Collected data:
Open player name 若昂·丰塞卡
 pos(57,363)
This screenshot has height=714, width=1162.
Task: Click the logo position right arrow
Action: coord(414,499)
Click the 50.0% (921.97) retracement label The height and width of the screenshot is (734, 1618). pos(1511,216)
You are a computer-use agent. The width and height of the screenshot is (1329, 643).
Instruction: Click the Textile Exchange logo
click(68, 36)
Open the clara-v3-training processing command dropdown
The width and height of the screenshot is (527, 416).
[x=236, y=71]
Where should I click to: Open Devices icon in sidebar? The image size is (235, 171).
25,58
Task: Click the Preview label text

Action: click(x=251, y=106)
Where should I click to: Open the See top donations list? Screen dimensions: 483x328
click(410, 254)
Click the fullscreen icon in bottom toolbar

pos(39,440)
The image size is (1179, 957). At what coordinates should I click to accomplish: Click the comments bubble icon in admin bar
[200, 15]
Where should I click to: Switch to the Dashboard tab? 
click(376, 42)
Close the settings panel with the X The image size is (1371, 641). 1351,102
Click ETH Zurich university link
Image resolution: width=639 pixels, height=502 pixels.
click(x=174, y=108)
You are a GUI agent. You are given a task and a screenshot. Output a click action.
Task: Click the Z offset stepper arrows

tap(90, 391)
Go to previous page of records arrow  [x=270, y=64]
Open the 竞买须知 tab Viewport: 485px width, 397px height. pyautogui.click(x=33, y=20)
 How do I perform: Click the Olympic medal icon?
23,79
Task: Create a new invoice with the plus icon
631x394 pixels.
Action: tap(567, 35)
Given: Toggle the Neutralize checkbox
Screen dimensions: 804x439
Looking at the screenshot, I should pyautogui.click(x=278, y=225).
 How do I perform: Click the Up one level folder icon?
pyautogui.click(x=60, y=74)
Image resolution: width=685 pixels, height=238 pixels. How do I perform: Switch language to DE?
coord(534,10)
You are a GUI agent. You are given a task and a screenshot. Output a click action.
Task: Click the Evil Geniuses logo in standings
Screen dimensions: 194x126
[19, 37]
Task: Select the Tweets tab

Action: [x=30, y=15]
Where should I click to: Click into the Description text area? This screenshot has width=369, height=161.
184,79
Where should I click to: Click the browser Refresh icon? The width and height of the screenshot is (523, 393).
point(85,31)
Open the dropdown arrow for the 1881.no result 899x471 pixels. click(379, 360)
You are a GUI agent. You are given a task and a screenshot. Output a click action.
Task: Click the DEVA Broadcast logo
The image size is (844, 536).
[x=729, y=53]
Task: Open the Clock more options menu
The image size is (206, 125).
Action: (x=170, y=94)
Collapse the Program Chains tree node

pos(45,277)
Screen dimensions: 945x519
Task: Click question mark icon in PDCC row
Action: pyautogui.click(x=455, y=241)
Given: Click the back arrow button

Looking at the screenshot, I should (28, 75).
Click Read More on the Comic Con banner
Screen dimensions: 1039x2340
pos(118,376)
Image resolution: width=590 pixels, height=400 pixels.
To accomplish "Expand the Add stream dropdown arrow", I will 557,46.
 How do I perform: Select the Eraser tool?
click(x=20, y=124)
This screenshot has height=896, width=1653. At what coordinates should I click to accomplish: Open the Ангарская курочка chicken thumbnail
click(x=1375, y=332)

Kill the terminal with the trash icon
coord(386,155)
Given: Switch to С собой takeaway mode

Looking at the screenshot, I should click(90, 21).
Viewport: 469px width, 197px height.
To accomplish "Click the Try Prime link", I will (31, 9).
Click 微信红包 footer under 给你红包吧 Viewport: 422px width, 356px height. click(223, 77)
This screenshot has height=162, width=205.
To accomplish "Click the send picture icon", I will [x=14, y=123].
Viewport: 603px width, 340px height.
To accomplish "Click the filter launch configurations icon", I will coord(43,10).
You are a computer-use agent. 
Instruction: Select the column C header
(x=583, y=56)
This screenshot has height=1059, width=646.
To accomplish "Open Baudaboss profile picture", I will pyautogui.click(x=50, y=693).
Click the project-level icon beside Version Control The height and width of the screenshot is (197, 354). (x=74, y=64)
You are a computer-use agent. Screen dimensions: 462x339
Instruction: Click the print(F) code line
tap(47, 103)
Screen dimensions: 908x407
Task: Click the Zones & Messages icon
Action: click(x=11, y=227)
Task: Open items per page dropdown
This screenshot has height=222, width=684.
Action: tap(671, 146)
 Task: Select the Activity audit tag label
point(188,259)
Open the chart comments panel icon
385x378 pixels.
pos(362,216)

### Problem requirements
All of the entries should be output exactly as they appear above.

### Exercise result
Open player name 若昂·丰塞卡
 pos(57,363)
This screenshot has height=714, width=1162.
Task: Click the logo position right arrow
Action: coord(414,499)
Click the 50.0% (921.97) retracement label The height and width of the screenshot is (734, 1618). pos(1511,216)
You are a computer-use agent. The width and height of the screenshot is (1329, 643).
Instruction: Click the Textile Exchange logo
click(68, 36)
Open the clara-v3-training processing command dropdown
The width and height of the screenshot is (527, 416).
[x=236, y=71]
Where should I click to: Open Devices icon in sidebar? The image size is (235, 171).
25,58
Task: Click the Preview label text

Action: click(x=251, y=106)
Where should I click to: Open the See top donations list? Screen dimensions: 483x328
click(410, 254)
Click the fullscreen icon in bottom toolbar

pos(39,440)
The image size is (1179, 957). At what coordinates should I click to accomplish: Click the comments bubble icon in admin bar
[200, 15]
Where should I click to: Switch to the Dashboard tab? 
click(376, 42)
Close the settings panel with the X The image size is (1371, 641). 1351,102
Click ETH Zurich university link
Image resolution: width=639 pixels, height=502 pixels.
click(x=174, y=108)
You are a GUI agent. You are given a task and a screenshot. Output a click action.
Task: Click the Z offset stepper arrows

tap(90, 391)
Go to previous page of records arrow  [x=270, y=64]
Open the 竞买须知 tab Viewport: 485px width, 397px height. pyautogui.click(x=33, y=20)
 How do I perform: Click the Olympic medal icon?
23,79
Task: Create a new invoice with the plus icon
631x394 pixels.
Action: tap(567, 35)
Given: Toggle the Neutralize checkbox
Screen dimensions: 804x439
Looking at the screenshot, I should pyautogui.click(x=278, y=225).
 How do I perform: Click the Up one level folder icon?
pyautogui.click(x=60, y=74)
Image resolution: width=685 pixels, height=238 pixels. How do I perform: Switch language to DE?
coord(534,10)
You are a GUI agent. You are given a task and a screenshot. Output a click action.
Task: Click the Evil Geniuses logo in standings
Screen dimensions: 194x126
[19, 37]
Task: Select the Tweets tab

Action: [x=30, y=15]
Where should I click to: Click into the Description text area? This screenshot has width=369, height=161.
184,79
Where should I click to: Click the browser Refresh icon? The width and height of the screenshot is (523, 393).
point(85,31)
Open the dropdown arrow for the 1881.no result 899x471 pixels. click(379, 360)
You are a GUI agent. You are given a task and a screenshot. Output a click action.
Task: Click the DEVA Broadcast logo
The image size is (844, 536).
[x=729, y=53]
Task: Open the Clock more options menu
The image size is (206, 125).
Action: (x=170, y=94)
Collapse the Program Chains tree node

pos(45,277)
Screen dimensions: 945x519
Task: Click question mark icon in PDCC row
Action: pyautogui.click(x=455, y=241)
Given: Click the back arrow button

Looking at the screenshot, I should (28, 75).
Click Read More on the Comic Con banner
Screen dimensions: 1039x2340
pos(118,376)
Image resolution: width=590 pixels, height=400 pixels.
To accomplish "Expand the Add stream dropdown arrow", I will 557,46.
 How do I perform: Select the Eraser tool?
click(x=20, y=124)
This screenshot has height=896, width=1653. At what coordinates should I click to accomplish: Open the Ангарская курочка chicken thumbnail
click(x=1375, y=332)

Kill the terminal with the trash icon
coord(386,155)
Given: Switch to С собой takeaway mode

Looking at the screenshot, I should click(90, 21).
Viewport: 469px width, 197px height.
To accomplish "Click the Try Prime link", I will (31, 9).
Click 微信红包 footer under 给你红包吧 Viewport: 422px width, 356px height. click(223, 77)
This screenshot has height=162, width=205.
To accomplish "Click the send picture icon", I will [x=14, y=123].
Viewport: 603px width, 340px height.
To accomplish "Click the filter launch configurations icon", I will coord(43,10).
You are a computer-use agent. 
Instruction: Select the column C header
(x=583, y=56)
This screenshot has height=1059, width=646.
To accomplish "Open Baudaboss profile picture", I will pyautogui.click(x=50, y=693).
Click the project-level icon beside Version Control The height and width of the screenshot is (197, 354). (x=74, y=64)
You are a computer-use agent. Screen dimensions: 462x339
Instruction: Click the print(F) code line
tap(47, 103)
Screen dimensions: 908x407
Task: Click the Zones & Messages icon
Action: click(x=11, y=227)
Task: Open items per page dropdown
This screenshot has height=222, width=684.
Action: tap(671, 146)
 Task: Select the Activity audit tag label
point(188,259)
Open the chart comments panel icon
385x378 pixels.
pos(362,216)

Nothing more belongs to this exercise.